Assine VEJA por R$2,00/semana
Continua após publicidade

Às vésperas da nova legislatura, Lula patina para montar base parlamentar

Somados os deputados de partidos que o apoiaram, Lula teria 282 votos, insuficientes até para aprovar emenda à Constituição - e são muitos os descontentes

Por João Pedroso de Campos Materia seguir SEGUIR Materia seguir SEGUINDO , Sérgio Quintella Materia seguir SEGUIR Materia seguir SEGUINDO 21 jan 2023, 08h00

Para sair vitorioso na mais acirrada eleição presidencial desde a redemocratização do país, Luiz Inácio Lula da Silva teve de caminhar em direção ao centro e ampliar o palanque para receber políticos de mais de quinze partidos, da esquerda à direita. Apesar disso, saiu das urnas longe de ter maioria no Congresso. Antes da posse, já teve o desafio de articular a aprovação de uma mudança na Constituição que flexibilizou o teto de gastos para garantir recursos a programas sociais, uma das principais promessas eleitorais. Só conseguiu porque teve a ajuda de deputados de partidos fora da esquerda, muitos deles aliados de Jair Bolsonaro na eleição. Depois dessa primeira sinalização do que poderia vir a ser uma base parlamentar, Lula cedeu espaços no governo a siglas que nem o apoiaram na campanha, como União Brasil e PSD, em troca de aliança política. Tudo isso, no entanto, não garantiu ao petista um céu de brigadeiro no novo Congresso, que inicia o seu mandato no dia 1° de fevereiro. Pelo contrário, já é possível ouvir as primeiras trovoadas.

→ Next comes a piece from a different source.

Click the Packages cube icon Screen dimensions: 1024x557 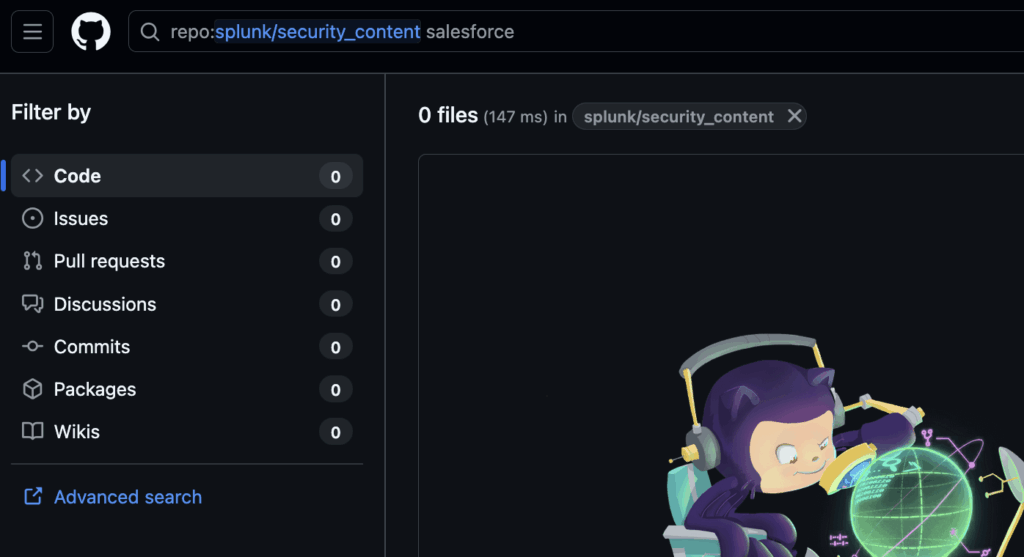[33, 389]
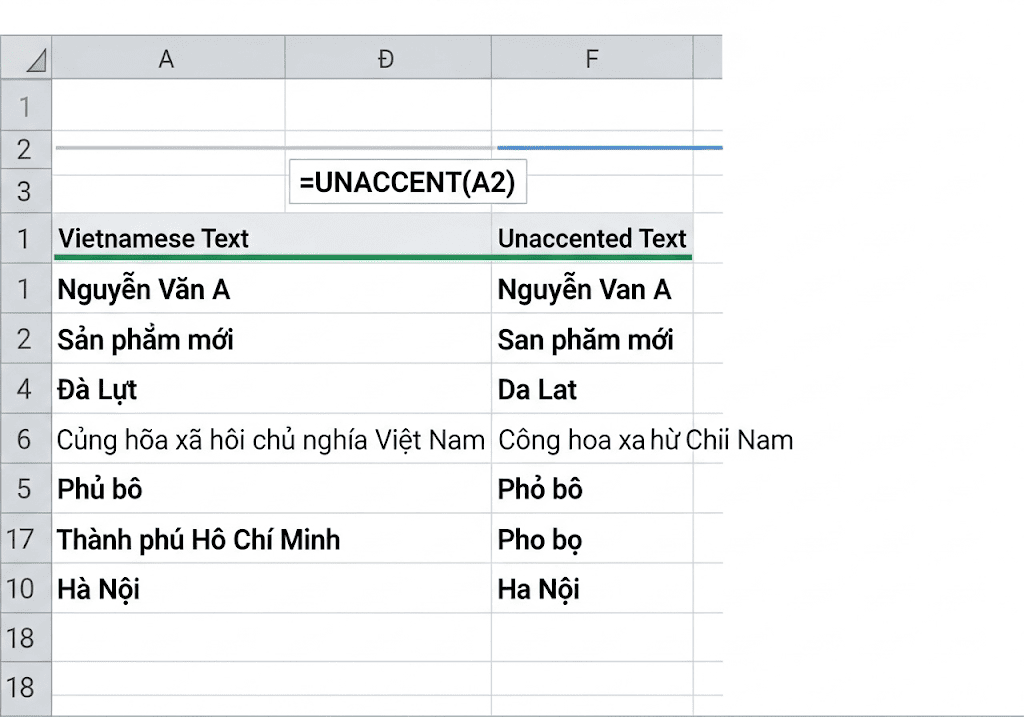Image resolution: width=1024 pixels, height=717 pixels.
Task: Click the =UNACCENT(A2) formula box
Action: click(407, 183)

Uma simples “conta de padaria” já mostra o tamanho da encrenca: somados os deputados de todos os partidos que têm ministérios e de outros que o apoiaram formalmente na campanha, Lula teria 282 votos, insuficientes até para aprovar uma emenda à Constituição, que demanda 308 apoios. Mas o cálculo não é tão simples, e o saldo é ainda pior, porque partidos importantes que aceitaram posições na máquina federal não estão fechados com o governo. Parte das bancadas na Câmara de União e PSD está insatisfeita, enquanto legendas menores que acompanharam Lula desde o primeiro turno e foram alijadas da Esplanada estão à espera de algum agrado — leia-se cargos, em especial no segundo escalão, que começa a ser dividido.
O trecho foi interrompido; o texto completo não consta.